▶ _What this exercise asks_
1. In the essay about a snowy night out in Reno, what are the answers to these questions?
(a) What did the 28 oz. beers cost at the Old Reno Casino?
(b) On what day of the week was it snowing in Reno?
(c) Whose music was playing on the jukebox at Shooters?
2. Could you carry on the essay about a snowy night out in Reno, starting after its final paragraph about choosing the Shooters bar?

>> start Given text

Not me. I'm hip to their game, and I ain't playin' it. Gambling isn't fun, unless you're talking about a half dozen pals sitting around someone's house playing poker and drinking cheap beer. That's more about the camaraderie than the gambling. But in a casino? No way. Taking a look around, examining all of the people, I don't see anyone really having fun. I see a tired, glazed look in people's faces, I see despair, loss, and hopelessness. I see the grey visages of poor folks who spend a year working hard, just to take their two weeks vacation in a town like Reno or Las Vegas, thinking all year long that when they get here, they are going to be the one who beats the odds and - in one night - will break the bank and make enough to retire. I see desperate losers trying to parlay their last few bucks into enough cash to pay some debt. I see cold, hard faces in the Poker rooms, joyless in their determination to cash in. No camaraderie here. I see small town sheep herded here by advertising and the propaganda disseminated by the media, really believing that it is glamorous and exciting. It isn't...

But there is fun to be had. There is fun to be had anywhere, if you are in the frame of mind to let some unknown quantity sweep you up and take your night into whatever place destiny wants to take you. Unfortunately, this philosophy is hard to reconcile on a Wednesday in Reno when it is snowing. It was pretty dead everywhere I went, and I seemed to be the only person in the 10% capacity crowds who was under the age of 50.

Eschewing the relatively large casinos for a tiny dump a little ways off of the main strip (the Old Reno Casino), I chatted with the ancient bartender, an even older waitress, and two business men from Chicago. The 28 oz. beers were well within my budget at $2.25, and the hot dogs were fifty cents. Both suds and dogs were disgusting.  You do indeed get what you pay for.  The Old Reno Casino is decorated with a macabre array of old taxidermy and other incongruous crap covering all of the walls. It was stinky, and small, and old, and dirty, and wretched, and I liked it.

I eventually landed in a plain old bar, which I chose for four reasons: first, it was not a casino, just a 'neighborhood' bar. This was a place where I was more likely to encounter someone interesting or entertaining.  Second, there were none of the ubiquitous video poker machines sunk into the bar at each bar stool like you see everywhere else in the state of Nevada. Third, it was called Shooters, and since I used to work in a miserable shithole of the same name in Cleveland (circa 1989), I thought that I might like to torture myself with the memory. Fourth (and most important), they were playing Patsy Cline on the jukebox as I walked by.

>> end Given text
>> start Extracted entries

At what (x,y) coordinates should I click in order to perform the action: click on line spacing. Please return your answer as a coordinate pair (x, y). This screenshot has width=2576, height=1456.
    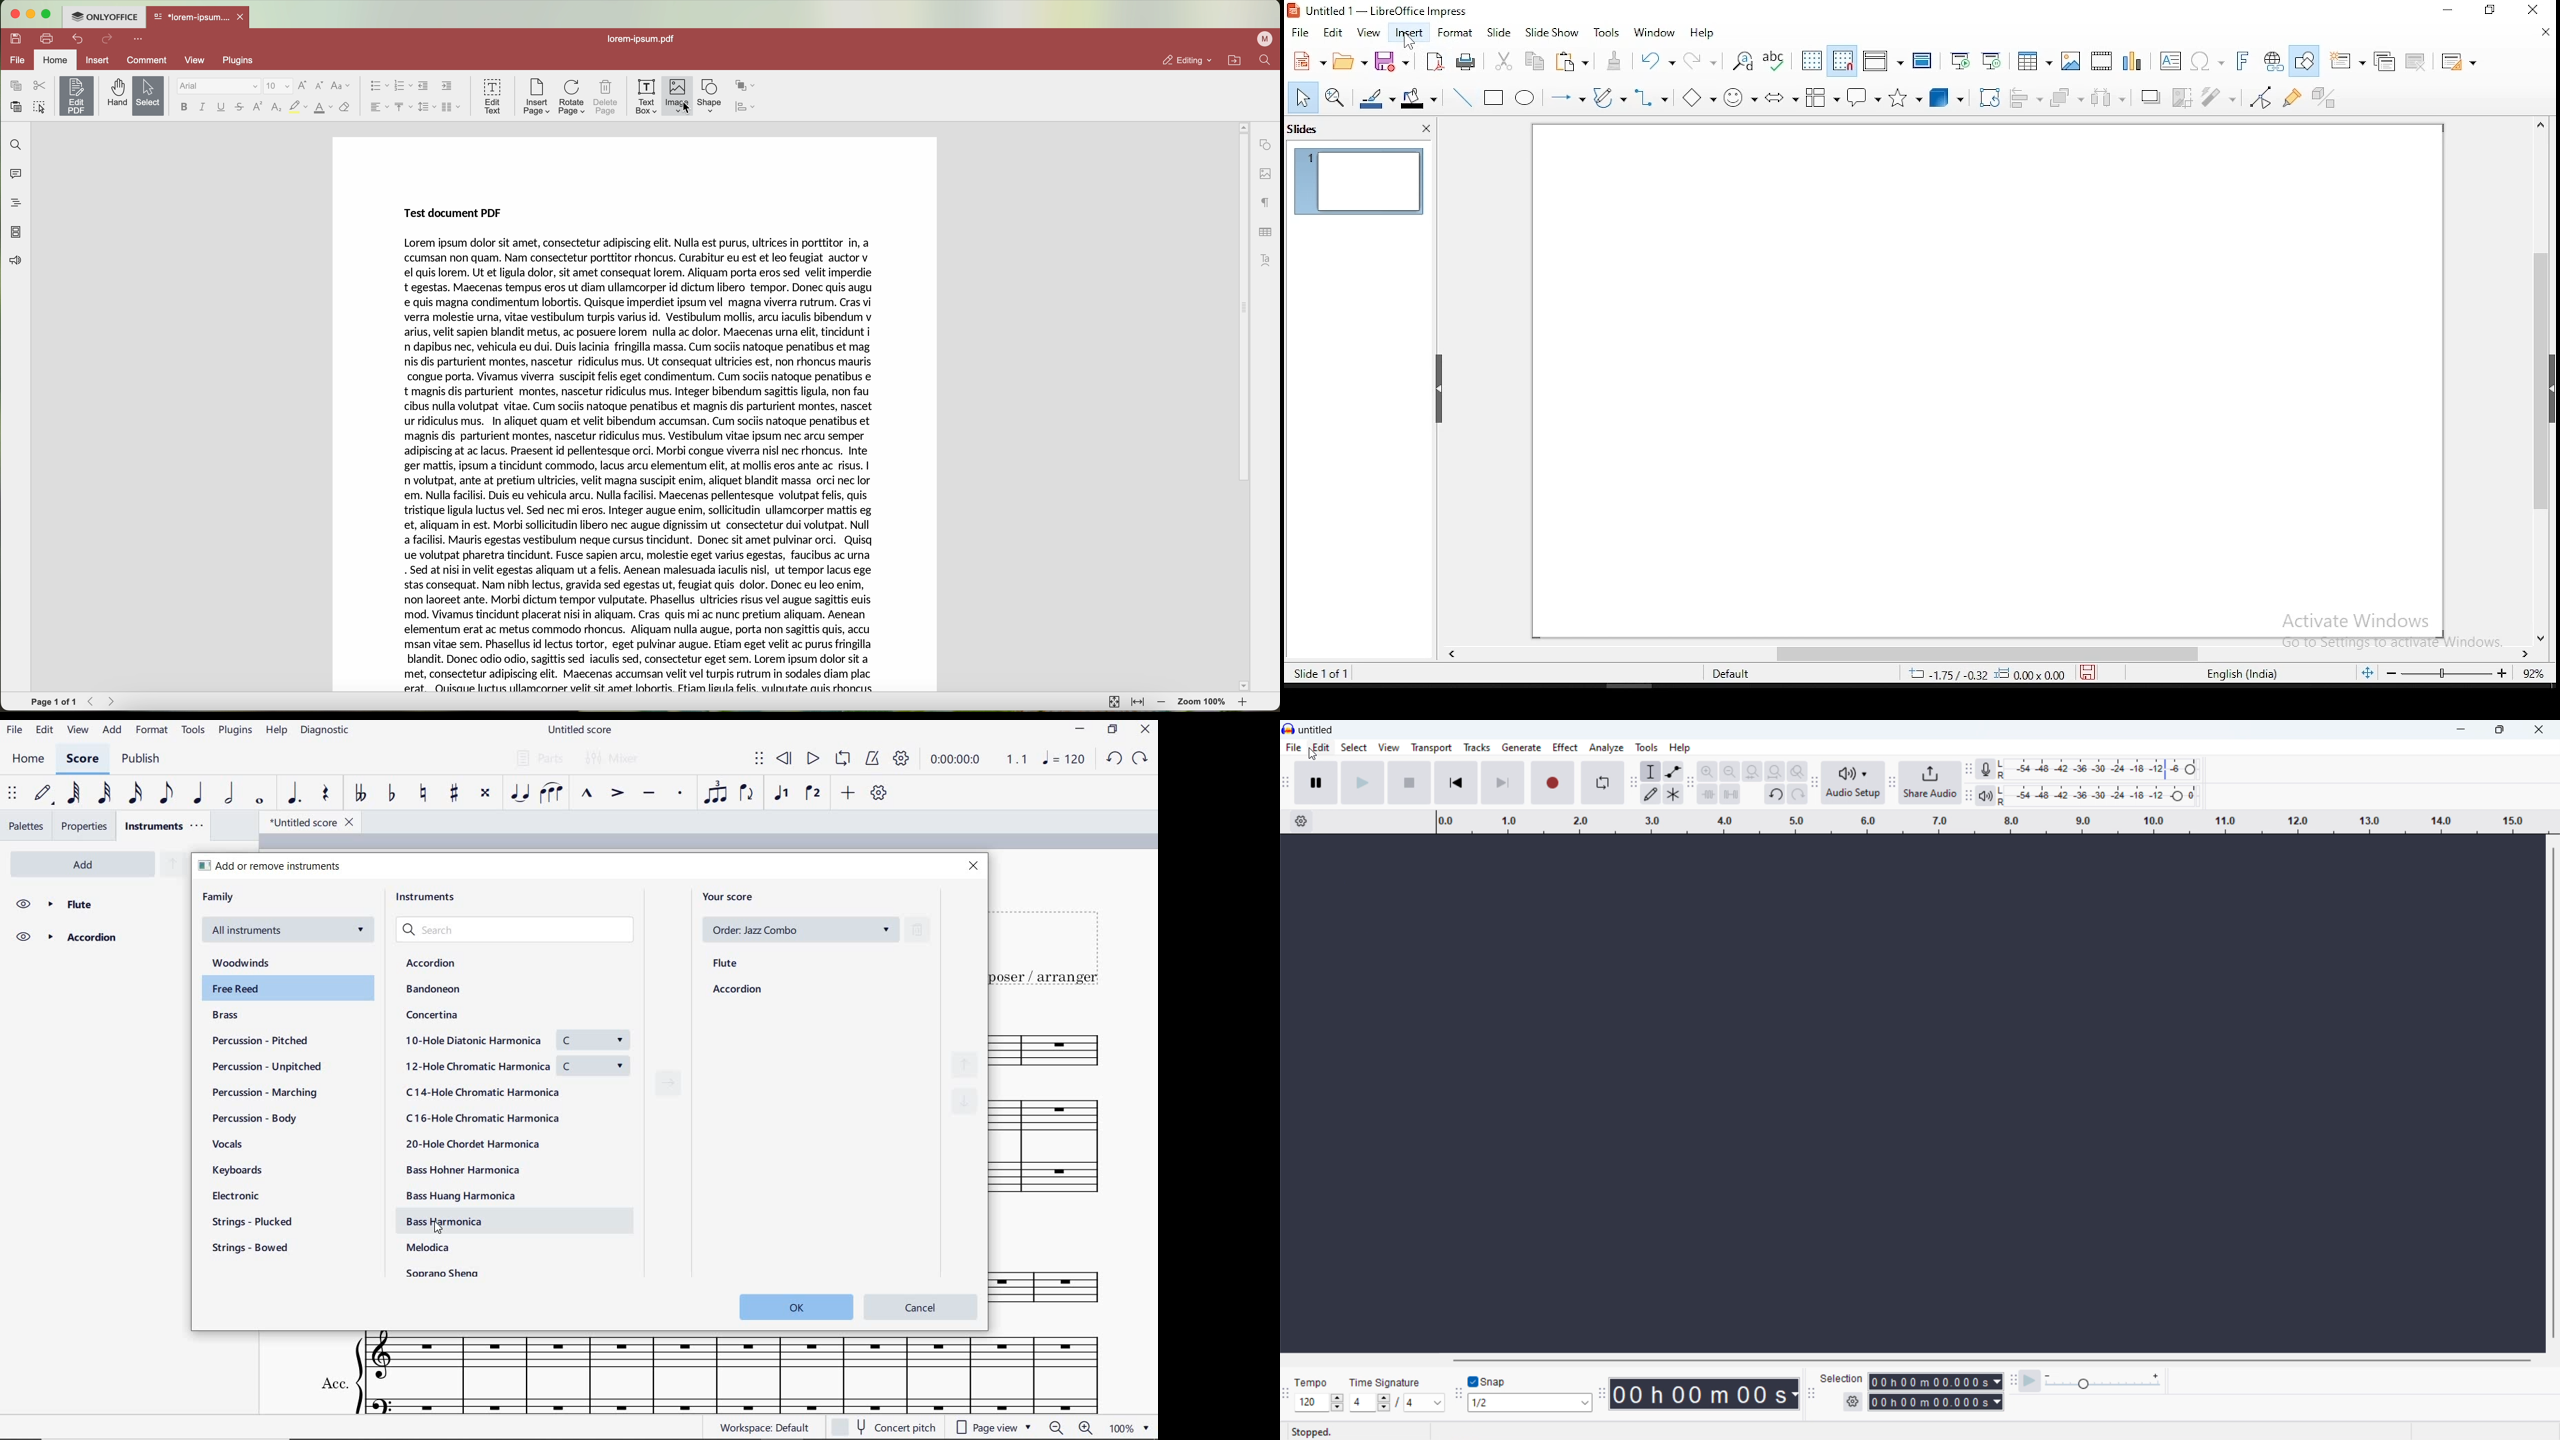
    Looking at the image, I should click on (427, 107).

>> end Extracted entries
>> start Extracted entries

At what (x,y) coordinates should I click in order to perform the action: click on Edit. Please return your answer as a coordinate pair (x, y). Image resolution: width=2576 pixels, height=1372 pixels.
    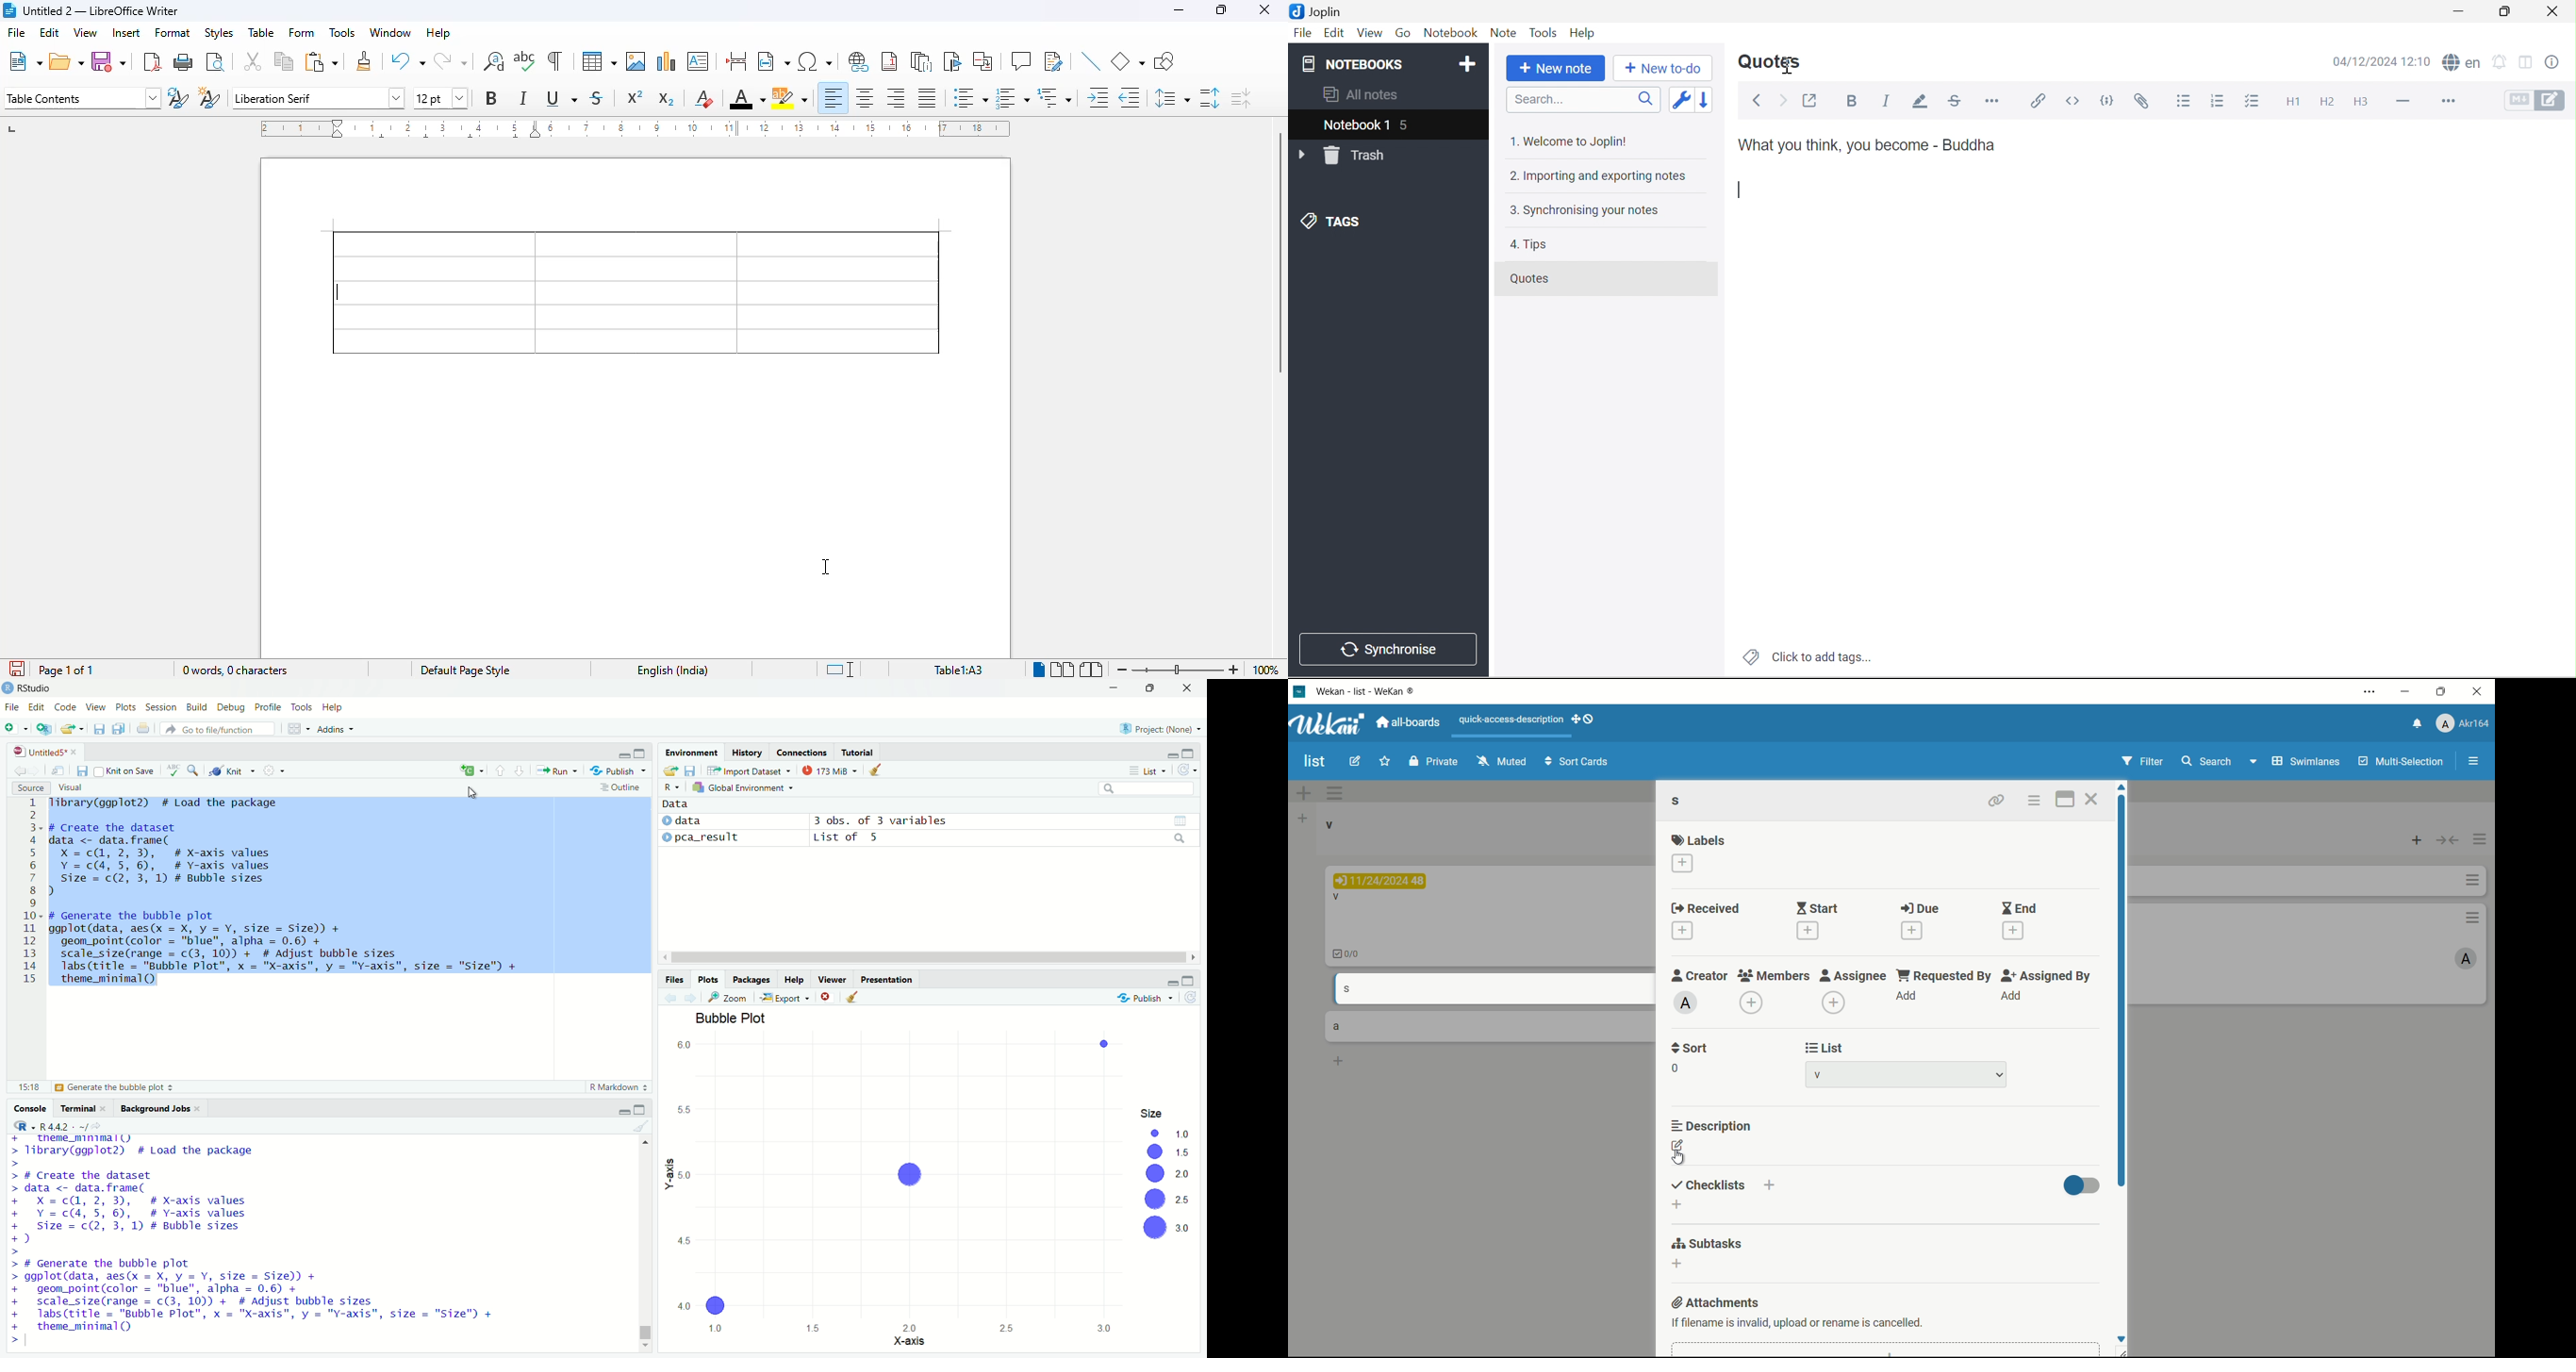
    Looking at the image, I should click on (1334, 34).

>> end Extracted entries

▶ _Outputs by task_
1.
(a) $2.25
(b) Wednesday
(c) Patsy Cline

2.
There was a nature show on the televison, featuring two giant tortoises having sex. I had seen an almost identical sex act perfomed live at the San Diego Zoo in 1995. I could swear that they were the same horny tortoises (yes, maybe I am a tortoise husbandry fiend, what is it to you?). Many people come to Nevada to see or experience weird sexual perversions that they can't get at home, but giant tortoises probably aren't what most people have in mind.

I made friends with the bartender, Jen, who didn't have many other customers on this snowy Wednesday night. After chatting with her for a bit (and taking a silly picture of her guy friend wearing a ridiculous hat), she directed me to a nightclub inside of the casino across the street, where she predicted most of the people who were out and about that night would be.

Walking through the casino towards the club (Brew Brothers), I heard 'Lies' by the Thompson Twins playing on the muzak sound system in the casino. Oddly, it seemed surreally appropriate. Brew Brothers was miserable. It was full of poseurs in their early 20's who were clearly over enamored with the band. The band were poseurs in their early 20's who were clearly over enamored with themselves. Everyone looked like they were trying to look like money. It was lame. I was the only person there not trying to impress someone, and I was the only person there who was succeeding in my goals. I tried the local ale (Lucky Lady Lager), which was unremarkeable. A guy next to me - who looked like the actor Charles S. Dutton - had very astutely pegged the two girls at his other elbow as call girls, and advised me to avoid them. I wryly thanked him for the advice.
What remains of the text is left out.